Why Inception didn’t do it for me

by Allen Palmer on August 11, 2010

in Film analysis, Screenwriting tips

Inception Leonardo DiCaprio

Christopher Nolan’s Inception is extraordinarily creative, brilliantly executed and not even remotely emotionally engaging on any of its multiple dream levels.

From the moment I saw the first trailer, I thought, wow, what an imagination this guy Nolan has. I’ve gotta see this film. From the box office figures, it looks like I wasn’t the only one.

The film has been a huge hit, taking $22 million locally and $227 m in the States in its first 4 weeks in cinemas. And we should be delighted at its success because there is no question that this film – unusually among blockbusters – has a brain.

So intrigued have people been by Nolan’s dream labyrinth that they have been going to see it again and again and furiously debating their interpretations in online forums. By contrast, it’s probably fair to say that after Transformers 2 the internet wasn’t abuzz with, “At the end there, what was Michael Bay really trying to say?”

There’s no question Inception is a cerebral triumph. If you’re into movies as puzzles, you’re going to love it. And if you’re into movies as spectacle, you’re heading into the sort of dream territory where the moisture content is above average. Alas, this isn’t why I go to the movies. I go to be moved and, at this this most basic level, Inception is a massive disappointment.

I believe that the first obligation of the filmmaker, if they care at all about our emotional engagement, is to get us to climb on board with the protagonist. In the midst of all the film’s visual creativity and plotting virtuosity, Nolan overlooked his primary responsibility as a storyteller. I just didn’t connect with Cobb.

Nolan tried to get us to feel empathy for the character by making the hero’s primary motivation be to reunite with his family. Surely we’ve got to care about a character who does that, right? Well, no. We’re just going to see it as a cheap, manipulative plot device unless we believe in the fundamental authenticity of the hero. And I didn’t buy Leo’s character for a second – measured in whatever time continuum you care to nominate.

In the Character session of my 2 day Screenwriting Course on the weekend, I showed the clip from the first act of Thelma & Louise where Thelma is on the phone to Louise. She takes a bit of the chocolate bar and exercises self restraint to put it back in the fridge. She talks a little more and opens the fridge door to take another little bite before, in the spirit of Jenny Craig, she puts the bar back in the fridge again. But after she hangs up from Louise, and she contemplates the prospect of telling her deadshit of a husband that she’s going away for the weekend, she dispenses entirely with any pretence of self control and collects the Mars bar to finish that sucker off. Remind you of anyone?

I also showed the opening scene of Bridget Jones Diary where, on a Friday night, the heroine is in her PJs, drinking alone, watching Frasier and confirming that, no, she really doesn’t have any messages on her answering machine. By the time she’s finished supplying guitar, drums and vocal accompaniment on Eric Carmen’s All By Myself – and before the credits have finished rolling – we are totally on board with the character.
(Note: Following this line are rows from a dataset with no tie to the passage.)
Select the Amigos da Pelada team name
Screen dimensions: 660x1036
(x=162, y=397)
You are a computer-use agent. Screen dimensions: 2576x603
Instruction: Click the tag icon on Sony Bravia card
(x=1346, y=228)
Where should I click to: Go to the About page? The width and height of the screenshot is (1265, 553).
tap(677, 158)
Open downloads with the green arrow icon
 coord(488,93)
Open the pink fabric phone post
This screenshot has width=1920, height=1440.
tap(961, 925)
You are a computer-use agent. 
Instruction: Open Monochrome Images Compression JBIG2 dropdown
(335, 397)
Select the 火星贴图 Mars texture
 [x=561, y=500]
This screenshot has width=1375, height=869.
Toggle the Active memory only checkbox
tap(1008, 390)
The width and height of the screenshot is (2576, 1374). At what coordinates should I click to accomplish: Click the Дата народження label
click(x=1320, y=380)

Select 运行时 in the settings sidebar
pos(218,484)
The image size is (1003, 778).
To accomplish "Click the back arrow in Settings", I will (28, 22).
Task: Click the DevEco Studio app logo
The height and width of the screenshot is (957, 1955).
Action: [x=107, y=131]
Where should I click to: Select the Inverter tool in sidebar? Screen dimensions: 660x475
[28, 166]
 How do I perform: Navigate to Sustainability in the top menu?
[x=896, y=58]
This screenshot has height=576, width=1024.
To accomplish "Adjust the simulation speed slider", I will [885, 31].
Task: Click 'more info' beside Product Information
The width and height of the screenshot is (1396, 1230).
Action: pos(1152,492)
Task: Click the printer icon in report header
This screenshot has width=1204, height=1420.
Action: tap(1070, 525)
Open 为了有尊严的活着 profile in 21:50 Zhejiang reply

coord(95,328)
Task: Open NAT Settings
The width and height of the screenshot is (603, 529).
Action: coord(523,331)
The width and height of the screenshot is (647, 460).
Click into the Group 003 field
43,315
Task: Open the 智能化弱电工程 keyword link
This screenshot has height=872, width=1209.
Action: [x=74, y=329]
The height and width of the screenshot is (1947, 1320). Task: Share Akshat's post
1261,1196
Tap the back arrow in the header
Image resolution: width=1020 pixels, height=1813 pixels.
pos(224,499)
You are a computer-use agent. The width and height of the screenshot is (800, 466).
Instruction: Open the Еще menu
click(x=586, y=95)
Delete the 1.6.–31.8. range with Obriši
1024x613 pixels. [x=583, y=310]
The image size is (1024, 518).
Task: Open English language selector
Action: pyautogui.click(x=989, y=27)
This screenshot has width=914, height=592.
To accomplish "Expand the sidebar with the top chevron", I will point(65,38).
What is it in both these films that lets us connect with the character? It’s the authenticating detail. It’s the writer taking the time to shade the character with some tiny quirk of their behaviour that we can relate to that tells us that this character might be fictional but they are absolutely believable. They are us.

Unfortunately, with Inception, Nolan hasn’t bothered to supply us with these precious little details for Cobb. In fact, I thought James Cameron had underwritten Sam Worthington’s character in Avatar until I saw Leo DiCaprio in Inception. A perpetual crease in your forehead – and a gallon of Brylcreem – do not constitute characterisation.

You might feel it’s unreasonable of me to have this expectation with a film like Inception. But I would say that in a film where we are so unsure of what is real and what isn’t, it was even more important than usual that we have a rock-solid unbreakable belief in the fundamental authenticity of the central character.

After half an hour, I couldn’t give a toss. I turned to my wife, who was similarly disengaged, and gave her a look that said, “If we leave now we can have the Ring Burner and kumera fries at Burgerfuel and still get home in time to catch the end of the Titans-Eels game”. She declined, but only because she’s not a huge NRL fan.

Inception is a massive cinematic achievement and Christopher Nolan must be an extraordinarily talented individual to have pulled it off. Millions of people think that this is exactly what they’d love to get every time they go the multiplex. And good luck to you all. I just happen to think that movies are about much simpler pleasures. Like caring about characters. And being moved.

UPDATE:
Inception received Golden Globe nominations for Best Screenplay, Best Director and Best Film but nothing for Leo DiCaprio. No surprise there. If the actor doesn’t get any characterisation, what can they play?

FURTHER UPDATE:
Why Variety doesn’t think Inception will win Best Film: “Techical virtuosity aside, many viewers profess not to have cared whether Leonardo Di Caprio would get back to his kids or work out the problems with his wife. Best picture winners rarely lack rooting qualities, with “No Country for Old Men” the exception that proves the rule.”